THE PROBLEM:
The lines wanted run from the first one below through the one with "Given: Click 韩子成's green avatar icon". Return them exactly.
AVAILABLE DATA: Begin
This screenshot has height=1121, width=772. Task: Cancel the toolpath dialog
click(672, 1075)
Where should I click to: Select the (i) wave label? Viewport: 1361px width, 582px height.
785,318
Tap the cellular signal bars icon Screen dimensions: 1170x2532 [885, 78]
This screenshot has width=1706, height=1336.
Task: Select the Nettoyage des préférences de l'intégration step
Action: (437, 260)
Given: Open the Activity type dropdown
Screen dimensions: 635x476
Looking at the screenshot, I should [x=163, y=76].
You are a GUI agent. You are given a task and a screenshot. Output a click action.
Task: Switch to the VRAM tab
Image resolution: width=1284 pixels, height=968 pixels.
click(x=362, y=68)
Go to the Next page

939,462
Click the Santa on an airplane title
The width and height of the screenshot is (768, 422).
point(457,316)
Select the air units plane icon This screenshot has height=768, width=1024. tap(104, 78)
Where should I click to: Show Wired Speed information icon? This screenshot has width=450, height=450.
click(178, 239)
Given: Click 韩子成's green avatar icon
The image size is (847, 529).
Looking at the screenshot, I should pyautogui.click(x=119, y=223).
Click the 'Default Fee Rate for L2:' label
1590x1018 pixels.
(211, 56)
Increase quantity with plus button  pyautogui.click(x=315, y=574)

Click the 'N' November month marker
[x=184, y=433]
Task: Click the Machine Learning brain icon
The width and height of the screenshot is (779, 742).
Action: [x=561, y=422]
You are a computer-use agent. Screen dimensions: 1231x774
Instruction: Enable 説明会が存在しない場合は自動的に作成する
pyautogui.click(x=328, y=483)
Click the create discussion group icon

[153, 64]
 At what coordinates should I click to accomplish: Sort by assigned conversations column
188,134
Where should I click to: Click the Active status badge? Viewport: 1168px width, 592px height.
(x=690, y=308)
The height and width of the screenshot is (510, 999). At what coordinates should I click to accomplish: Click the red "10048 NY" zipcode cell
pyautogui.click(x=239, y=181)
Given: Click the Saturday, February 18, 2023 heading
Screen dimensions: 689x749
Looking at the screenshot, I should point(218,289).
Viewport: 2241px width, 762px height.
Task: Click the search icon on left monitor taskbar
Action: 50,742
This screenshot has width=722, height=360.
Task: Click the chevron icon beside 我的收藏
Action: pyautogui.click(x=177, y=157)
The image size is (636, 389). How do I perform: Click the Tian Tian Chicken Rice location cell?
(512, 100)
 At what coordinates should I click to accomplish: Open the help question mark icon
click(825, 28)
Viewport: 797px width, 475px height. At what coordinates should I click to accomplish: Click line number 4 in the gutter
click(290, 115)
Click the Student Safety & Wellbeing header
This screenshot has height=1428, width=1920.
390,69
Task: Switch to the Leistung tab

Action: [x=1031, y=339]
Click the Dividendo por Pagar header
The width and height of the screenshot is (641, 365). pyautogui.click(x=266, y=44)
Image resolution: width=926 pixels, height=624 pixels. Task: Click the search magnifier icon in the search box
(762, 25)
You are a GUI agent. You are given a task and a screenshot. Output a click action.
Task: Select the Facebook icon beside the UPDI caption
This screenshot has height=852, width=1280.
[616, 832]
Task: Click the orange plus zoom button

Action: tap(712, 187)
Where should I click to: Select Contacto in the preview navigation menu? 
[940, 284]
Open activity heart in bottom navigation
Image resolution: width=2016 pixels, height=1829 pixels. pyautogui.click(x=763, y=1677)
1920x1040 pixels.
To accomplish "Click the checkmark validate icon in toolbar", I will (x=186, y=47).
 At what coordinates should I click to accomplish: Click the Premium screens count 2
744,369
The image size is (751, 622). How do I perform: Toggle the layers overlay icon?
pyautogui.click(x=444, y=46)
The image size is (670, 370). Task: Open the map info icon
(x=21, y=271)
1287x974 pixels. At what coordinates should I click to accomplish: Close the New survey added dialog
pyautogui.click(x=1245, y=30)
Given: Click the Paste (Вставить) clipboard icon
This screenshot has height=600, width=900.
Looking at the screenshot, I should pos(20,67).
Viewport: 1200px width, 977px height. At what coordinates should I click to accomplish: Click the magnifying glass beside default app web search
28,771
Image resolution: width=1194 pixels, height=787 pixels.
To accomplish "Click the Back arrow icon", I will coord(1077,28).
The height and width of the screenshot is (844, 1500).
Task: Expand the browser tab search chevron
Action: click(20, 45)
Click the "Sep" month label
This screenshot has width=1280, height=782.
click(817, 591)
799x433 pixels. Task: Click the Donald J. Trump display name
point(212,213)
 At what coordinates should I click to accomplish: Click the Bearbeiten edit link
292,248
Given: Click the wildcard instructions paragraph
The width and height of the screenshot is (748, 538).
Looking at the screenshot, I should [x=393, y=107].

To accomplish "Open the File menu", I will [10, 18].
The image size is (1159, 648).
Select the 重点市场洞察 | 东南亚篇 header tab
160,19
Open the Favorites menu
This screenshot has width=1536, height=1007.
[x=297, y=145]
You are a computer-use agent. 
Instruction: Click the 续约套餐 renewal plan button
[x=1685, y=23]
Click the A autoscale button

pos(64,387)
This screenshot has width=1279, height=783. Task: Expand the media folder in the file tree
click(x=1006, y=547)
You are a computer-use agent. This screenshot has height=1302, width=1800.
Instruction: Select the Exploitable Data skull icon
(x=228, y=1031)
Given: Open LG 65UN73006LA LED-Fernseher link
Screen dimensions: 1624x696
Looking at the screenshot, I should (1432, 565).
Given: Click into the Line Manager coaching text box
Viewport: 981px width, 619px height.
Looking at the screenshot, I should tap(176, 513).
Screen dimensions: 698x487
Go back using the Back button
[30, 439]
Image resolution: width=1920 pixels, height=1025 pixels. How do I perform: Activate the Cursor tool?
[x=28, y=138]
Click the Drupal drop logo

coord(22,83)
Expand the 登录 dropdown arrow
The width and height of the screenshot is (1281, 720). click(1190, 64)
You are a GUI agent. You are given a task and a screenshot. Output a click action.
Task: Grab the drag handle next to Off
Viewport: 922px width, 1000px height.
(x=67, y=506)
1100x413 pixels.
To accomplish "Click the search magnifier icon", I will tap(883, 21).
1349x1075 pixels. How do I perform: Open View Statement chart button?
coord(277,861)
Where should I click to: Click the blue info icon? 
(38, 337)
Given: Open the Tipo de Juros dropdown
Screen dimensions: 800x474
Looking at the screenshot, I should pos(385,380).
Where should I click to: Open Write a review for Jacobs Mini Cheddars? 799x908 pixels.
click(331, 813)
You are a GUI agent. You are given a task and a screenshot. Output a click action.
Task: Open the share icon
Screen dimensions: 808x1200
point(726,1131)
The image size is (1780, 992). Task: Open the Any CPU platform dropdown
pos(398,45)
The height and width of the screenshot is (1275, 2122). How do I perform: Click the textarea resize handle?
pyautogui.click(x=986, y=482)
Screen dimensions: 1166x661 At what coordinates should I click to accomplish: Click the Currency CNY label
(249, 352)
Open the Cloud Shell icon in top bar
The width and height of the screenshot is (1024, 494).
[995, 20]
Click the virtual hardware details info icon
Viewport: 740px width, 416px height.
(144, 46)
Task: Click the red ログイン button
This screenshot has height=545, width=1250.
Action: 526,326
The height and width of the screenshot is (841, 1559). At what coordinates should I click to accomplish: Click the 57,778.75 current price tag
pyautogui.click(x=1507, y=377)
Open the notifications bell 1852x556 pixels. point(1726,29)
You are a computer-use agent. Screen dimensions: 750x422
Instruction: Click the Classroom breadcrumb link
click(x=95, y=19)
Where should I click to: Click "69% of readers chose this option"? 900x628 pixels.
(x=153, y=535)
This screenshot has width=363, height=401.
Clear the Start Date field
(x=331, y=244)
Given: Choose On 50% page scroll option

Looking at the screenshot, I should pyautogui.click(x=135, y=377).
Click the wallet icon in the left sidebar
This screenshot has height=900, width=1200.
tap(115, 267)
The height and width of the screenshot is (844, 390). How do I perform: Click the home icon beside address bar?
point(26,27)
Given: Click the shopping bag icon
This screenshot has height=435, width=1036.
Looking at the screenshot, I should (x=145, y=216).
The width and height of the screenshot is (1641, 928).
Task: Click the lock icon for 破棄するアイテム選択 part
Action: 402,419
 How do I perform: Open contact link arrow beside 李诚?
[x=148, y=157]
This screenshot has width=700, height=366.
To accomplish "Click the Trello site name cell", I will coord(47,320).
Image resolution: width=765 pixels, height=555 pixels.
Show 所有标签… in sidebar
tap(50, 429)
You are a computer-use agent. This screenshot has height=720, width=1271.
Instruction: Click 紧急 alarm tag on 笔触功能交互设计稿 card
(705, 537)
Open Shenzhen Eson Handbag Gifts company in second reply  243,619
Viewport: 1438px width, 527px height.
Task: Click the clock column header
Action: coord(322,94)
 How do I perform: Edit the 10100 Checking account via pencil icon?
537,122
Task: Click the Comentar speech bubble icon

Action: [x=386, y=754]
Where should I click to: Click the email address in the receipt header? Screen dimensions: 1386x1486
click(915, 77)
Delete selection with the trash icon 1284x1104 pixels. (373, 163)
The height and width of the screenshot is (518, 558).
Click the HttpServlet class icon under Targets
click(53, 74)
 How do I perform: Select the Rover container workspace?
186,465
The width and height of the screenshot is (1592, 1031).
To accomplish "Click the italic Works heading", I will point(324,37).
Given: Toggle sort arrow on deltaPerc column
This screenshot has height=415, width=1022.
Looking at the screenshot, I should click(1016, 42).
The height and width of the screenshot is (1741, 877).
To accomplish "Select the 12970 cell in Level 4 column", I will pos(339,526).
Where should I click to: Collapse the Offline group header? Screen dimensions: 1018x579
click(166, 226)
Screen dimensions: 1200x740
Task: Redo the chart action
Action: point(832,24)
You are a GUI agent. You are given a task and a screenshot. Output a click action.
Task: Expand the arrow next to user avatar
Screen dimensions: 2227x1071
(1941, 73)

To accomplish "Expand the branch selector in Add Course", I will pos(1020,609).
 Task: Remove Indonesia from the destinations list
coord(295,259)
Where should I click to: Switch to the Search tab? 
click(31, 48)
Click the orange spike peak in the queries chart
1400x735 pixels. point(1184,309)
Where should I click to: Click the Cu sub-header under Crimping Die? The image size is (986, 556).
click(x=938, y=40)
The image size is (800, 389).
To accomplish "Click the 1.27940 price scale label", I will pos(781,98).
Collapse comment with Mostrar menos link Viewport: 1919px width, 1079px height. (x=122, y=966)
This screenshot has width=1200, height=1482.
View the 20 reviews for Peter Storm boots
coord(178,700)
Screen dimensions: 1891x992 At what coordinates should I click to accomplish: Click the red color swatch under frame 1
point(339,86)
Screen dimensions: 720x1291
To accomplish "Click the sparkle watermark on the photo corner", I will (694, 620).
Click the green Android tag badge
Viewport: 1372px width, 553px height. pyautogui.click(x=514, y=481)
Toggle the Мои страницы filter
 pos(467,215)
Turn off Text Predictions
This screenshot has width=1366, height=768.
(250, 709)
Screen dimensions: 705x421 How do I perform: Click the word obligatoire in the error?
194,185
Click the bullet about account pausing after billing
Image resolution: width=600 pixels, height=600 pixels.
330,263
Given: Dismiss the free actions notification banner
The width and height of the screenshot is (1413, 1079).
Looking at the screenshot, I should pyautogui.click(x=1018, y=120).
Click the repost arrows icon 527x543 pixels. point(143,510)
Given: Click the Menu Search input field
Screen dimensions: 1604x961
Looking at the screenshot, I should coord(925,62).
AVAILABLE DATA: End
ANSWER FOR THE TASK:
This screenshot has height=1121, width=772. Task: Cancel the toolpath dialog
click(672, 1075)
Where should I click to: Select the (i) wave label? Viewport: 1361px width, 582px height.
785,318
Tap the cellular signal bars icon Screen dimensions: 1170x2532 [885, 78]
This screenshot has width=1706, height=1336.
Task: Select the Nettoyage des préférences de l'intégration step
Action: (437, 260)
Given: Open the Activity type dropdown
Screen dimensions: 635x476
Looking at the screenshot, I should [x=163, y=76].
You are a GUI agent. You are given a task and a screenshot. Output a click action.
Task: Switch to the VRAM tab
Image resolution: width=1284 pixels, height=968 pixels.
click(x=362, y=68)
Go to the Next page

939,462
Click the Santa on an airplane title
The width and height of the screenshot is (768, 422).
point(457,316)
Select the air units plane icon This screenshot has height=768, width=1024. tap(104, 78)
Where should I click to: Show Wired Speed information icon? This screenshot has width=450, height=450.
click(178, 239)
Given: Click 韩子成's green avatar icon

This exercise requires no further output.